Activity list:
a. In the article on the audits and reports required by the budget bill, by what date must the Secretary of Homeland Security submit the report on passenger screening technologies?
b. Continue the article on the audits and reports required by the budget bill, starting right after its final sentence.

Text shown:
§ §

Health care isn’t the only Obama-era measure the budget deal tackles. The newly-created Bureau of Consumer Financial Protection gets its fair amount of sunlight as well, as the resolution calls for both an “annual independent audit” and an annual GAO audit of the bureau.

The scope of material subjected to the probes goes deeper, however, than the CFPB itself. According to the bill's language, “the Comptroller General of the United States shall conduct a study of financial services regulations, including activities of the Bureau.” This means an analysis of “the impact of regulation on the financial marketplace, including the effects on the safety and soundness of regulated entities, cost and availability of credit, savings realized by consumers, reductions in consumer paperwork burden, changes in personal and small business bankruptcy filings, and costs of compliance with rules, including whether relevant Federal agencies are applying sound cost-benefit analysis in promulgating rules.” Within 30 days, the Comptroller General is supposed to suggest “legislative or administrative action” that it may “determine to be appropriate.”

Health care and consumer financial protection are just two of the more high-profile areas the bill subjects to audits or reports.

By midsummer, the body scanner debate may be back in the news, as the resolution requires the Secretary of Homeland Security to submit to the House and Senate’s appropriations committees a detailed report on “efforts and the resources being devoted to develop more advanced integrated passenger screening technologies for the most effective security of passengers” no later than Aug. 15.

In the foreign policy realm, the budget bill mandates a “coordinated audit” from the Special Inspector General for Afghanistan Reconstruction, the Inspector General of the Department of State, and the Inspector General of the United States Agency for International Development within 45 days. Every month, meanwhile, the Department of Defense will report on operating costs of the Iraq war (and withdrawal). With respect to private contracting, the Secretary of Defense must provide reports not only on major defense acquisitions but also the process of assessing winning bids.

Then there are the lower-profile audits, bound to produce reports that, according to Daniel Schuman, director of the Advisory Committee on Transparency at open-government group Sunlight Foundation, Congress will almost surely gloss over.

§ §

Information provided:
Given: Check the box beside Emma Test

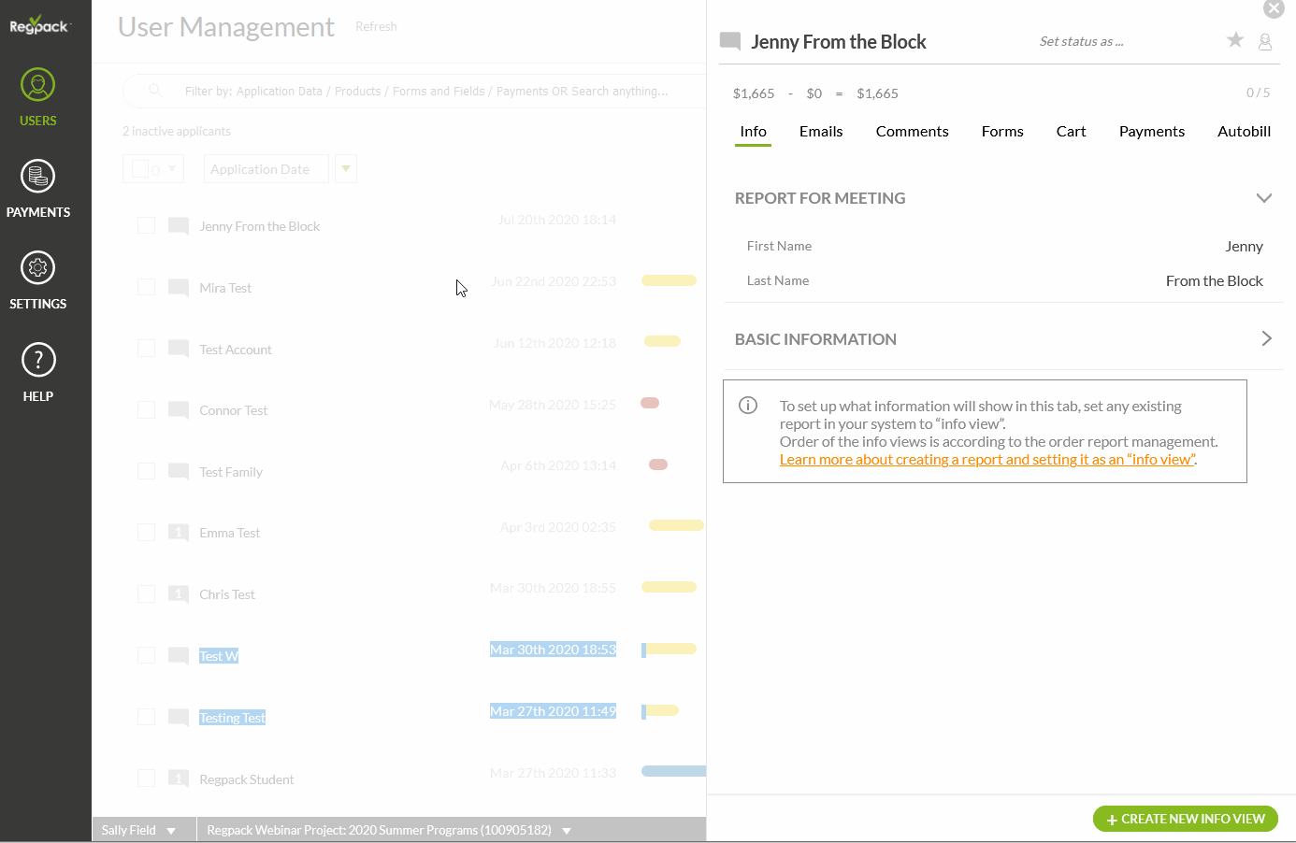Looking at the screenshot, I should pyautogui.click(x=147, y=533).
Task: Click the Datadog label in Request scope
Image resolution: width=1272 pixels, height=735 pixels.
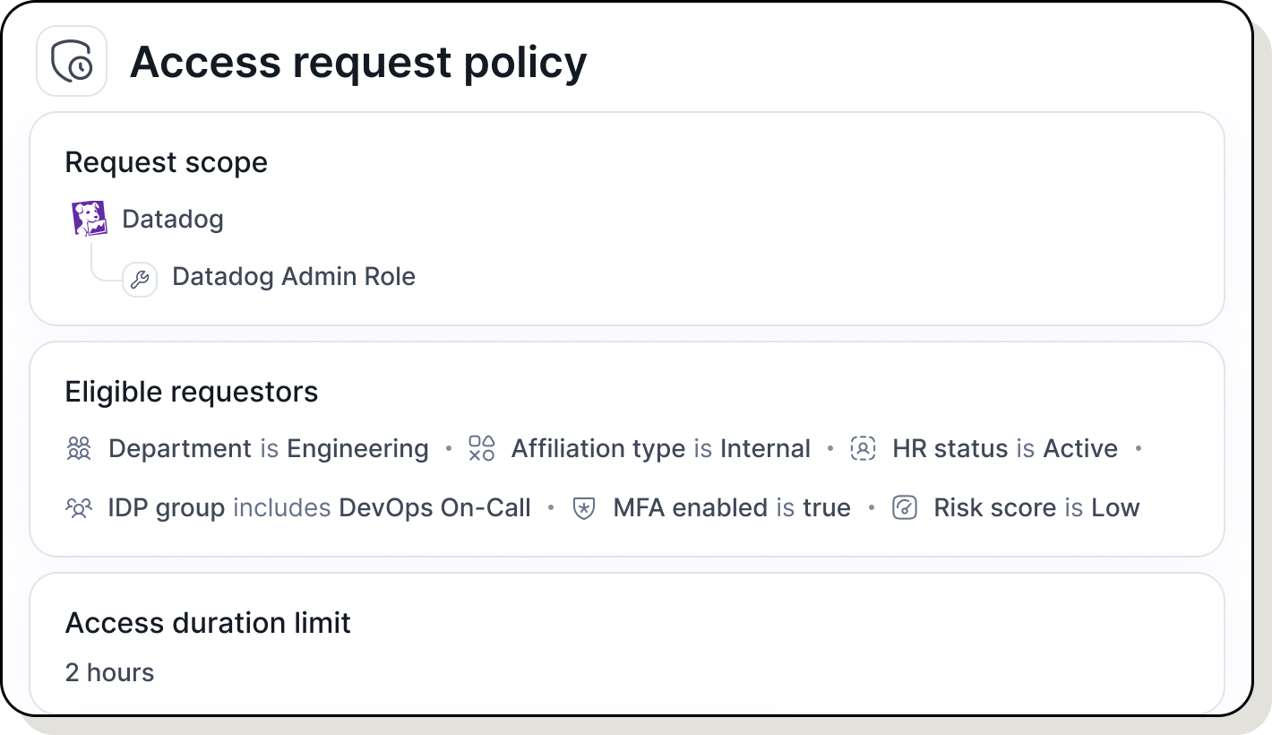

§ §

Responses to the tasks:
a. No later than Aug. 15.

b.
The budget bill, for example, dictates that the Secretary of the Treasury reports to the Committees on Appropriations that the Asian Development Bank “is making substantial progress toward the following policy goals” in exchange for support. The Department of the Treasury, Departmental Offices, Salaries and Expenses must transfer funds to the National Academy of Sciences for a carbon audit of the tax code. And before signing off on financial assistance, the Secretary of State is required to report to the Committees on Appropriations on steps being taken by the Government of Chad “to implement a plan of action to end the recruitment and use of child soldiers, including the demobilization of child soldiers.”

Not all of the bill's language will result in more data sharing. Despite its emphasis on auditing, the bill also calls for significant cuts to programs that help promote government transparency, as noted in a blog post on Tuesday by the Sunlight Foundation. The electronic government fund, which pays for USASpending.gov, Data.gov, and the IT Dashboard, saw its funding reduced to $8 million (it once stood at $34 million).

But while Sunlight bemoaned those particular cuts, it begrudgingly acknowledged that, if properly utilized by Congress, the bill's emphasis on auditing and polling could be a positive development.

“As long as the reporting requirements are sensibly crafted, we think it is a good thing,” said Schuman. “Often times, if there isn’t someone who says 'you really need to look at this report' … Congress simply won’t focus on these things.”